Onder leiding van cultuurbarbaren Jan Hoekema (D66) , Henk de Greef (VVD) en later Freddy Blommers (D66) ging een aantal jaren terug het Wassenaars cultureel erfgoedbeleid wankelen. Het liefst hadden ze het beschermd dorpsgezicht ook nog afgeschaft maar helaas voor hen; dat was wettelijk door het Rijk opgelegd. Wel ging het hele gemeentelijk monumentenbeleid” “op de schop”’.

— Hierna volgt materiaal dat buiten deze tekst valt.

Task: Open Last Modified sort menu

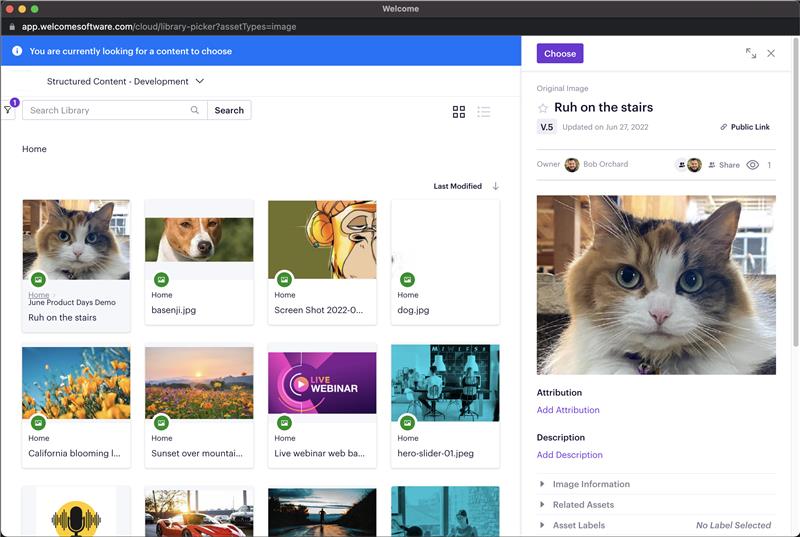Action: click(x=457, y=186)
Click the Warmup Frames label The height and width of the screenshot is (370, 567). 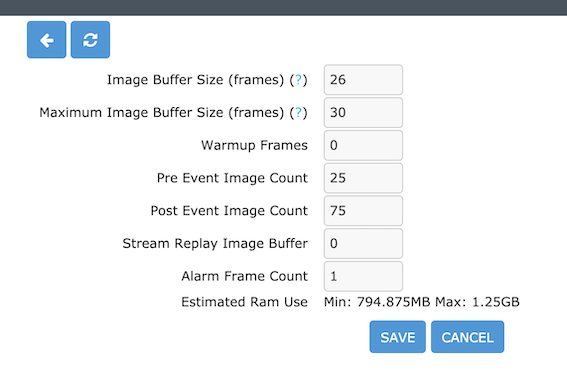(x=254, y=145)
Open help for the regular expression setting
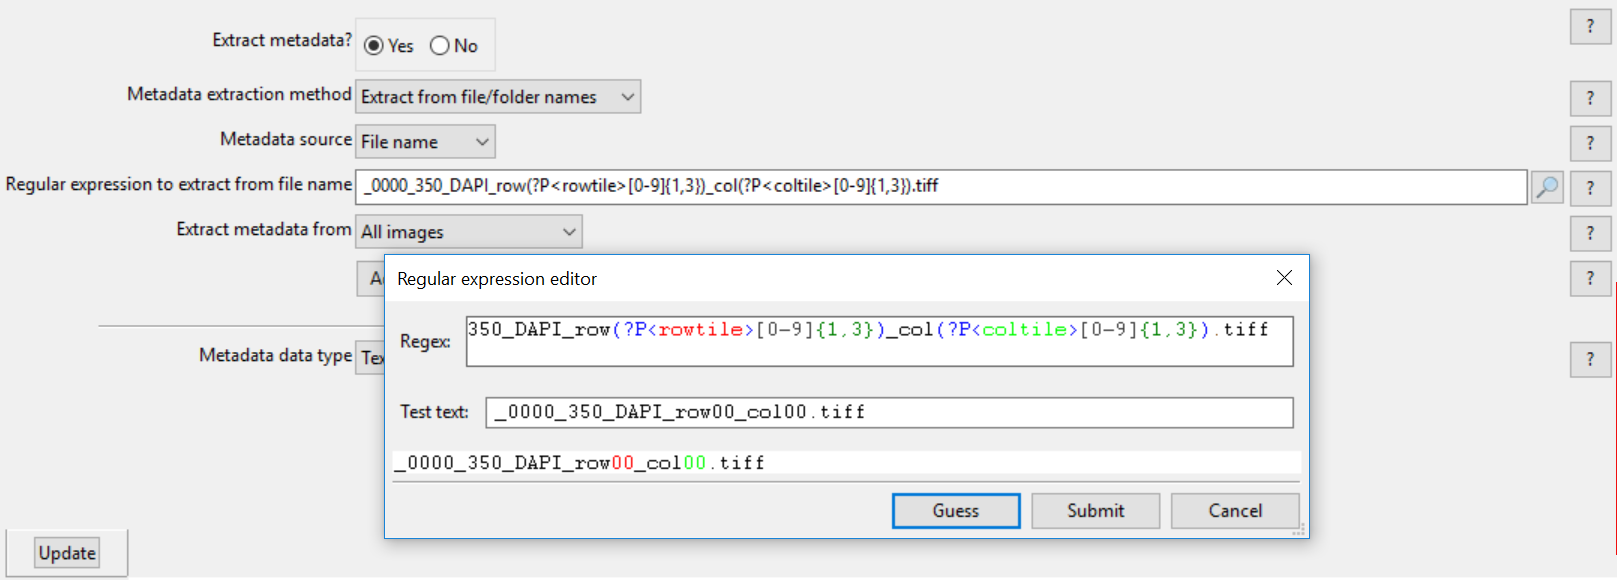 (x=1589, y=188)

Op 26 juni 2012 kwam er een raadmededeling RM 36 waarin werd voorgesteld om te komen tot een sober doch doelmatig onderhoud en renovatie van de buitenzijde van het Rijksmonument de Paauw. Kosten “slechts” 2,967 miljoen. Bij dit voorstel hoorden een aantal harde uitgangspunten waar overigens inmiddels door het huidige college de hand mee wordt gelicht. Deze voorwaarden hebben ook betrekking op het O&O gebouw, de Warenar, Huize Den Deyl, het pottenbakkershuisje, de molen, de muziektent en het theehuisje aan de Buurtweg etc. Daarover in een volgende bijdrage meer.

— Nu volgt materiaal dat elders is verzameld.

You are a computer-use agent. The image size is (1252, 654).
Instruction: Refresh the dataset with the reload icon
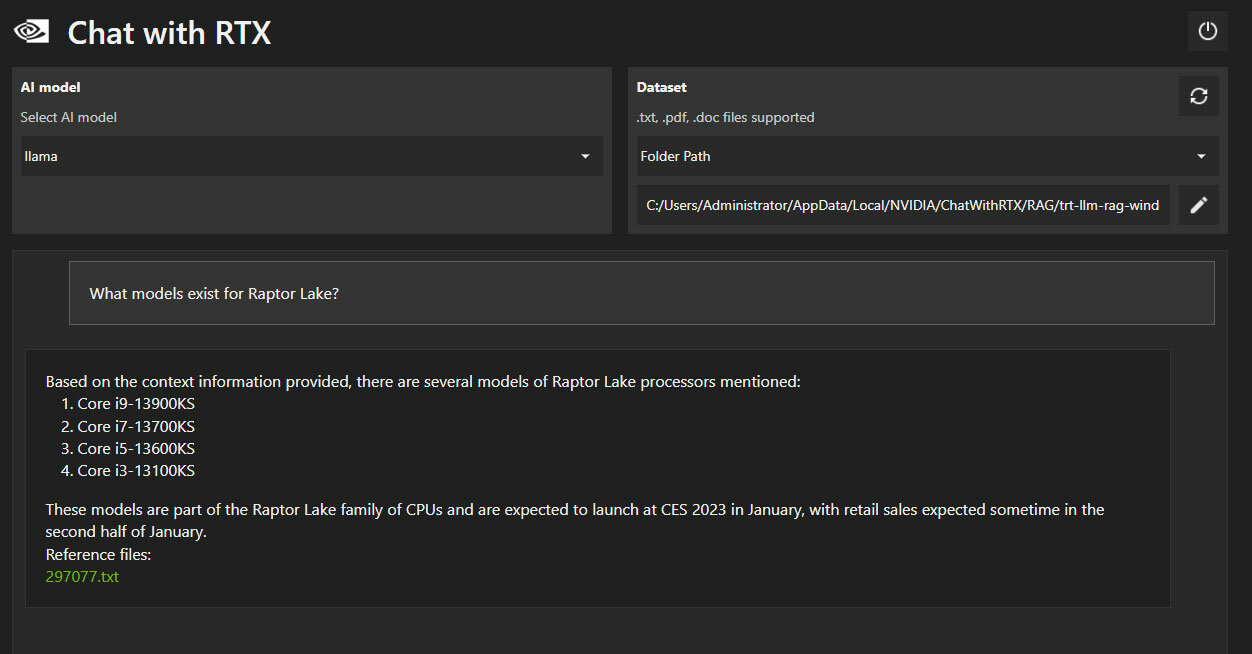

DLW was verrast omdat er al in 2010 een plan zou komen en nu was er slechts wederom een voorstel om een plan te maken. Er werd ineens gesteld dat de vorige restauratie, welke nog niet zo lang daarvoor was uitgevoerd was, slecht was gedaan. Op de vraag van onze fractie Democratische Liberalen Wassenaar (DLW) of dat lag aan een knullig bestek, slecht toezicht cq slechte directievoering of aan de aannemer die zijn werk niet goed gedaan. Die vraag werd nooit beantwoord. Ook de vraag of er iemand aansprakelijk gesteld kon worden bleef onbeantwoord.

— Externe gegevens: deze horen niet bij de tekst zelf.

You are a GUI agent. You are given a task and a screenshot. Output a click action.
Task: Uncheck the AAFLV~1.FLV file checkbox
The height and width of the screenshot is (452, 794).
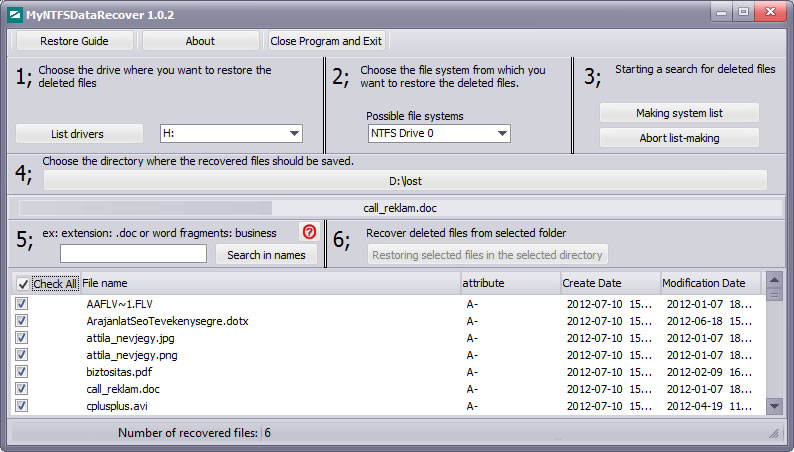click(22, 304)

Op 25 november 2013 stelde de raad een budget vast van ruim 1,4 miljoen voor een aangepast plan. Een groot deel van geld (bijna 0,5 miljoen blijkt dan al als sneeuw onder de zon te zijn verdwenen aan door het college in opdracht gegeven (onzinnige) aanvullende onderzoeken in afwijking van het eerdere bestek. Er werd van dat geld een nieuwe restauratievisie opgesteld, er werd nader kleuronderzoek gedaan, verf-en pleisterlagen werden verwijderd, er werd een profvlak gemaakt en voor (nog te maken!) kosten directievoering. Inmiddels is er dan dus een nieuw “sober” plan en nu kost dat 2.815 miljoen (alleen buitenzijde raadhuis). De raad gaat wederom akkoord.

In de tussentijd zijn er ook al conceptvisies voor de buitenplaats opgesteld voor de buitenplaats door Korneel Aschman voor het park (07-2016) en Jan van der Voorde voor het raadhuis (10-2016). De adviezen sluiten aan bij wat door Wassenaar in 2012 onder andere officieel is gesteld;

-Gemeentelijk vastgoed moet in principe kostendekkend zijn.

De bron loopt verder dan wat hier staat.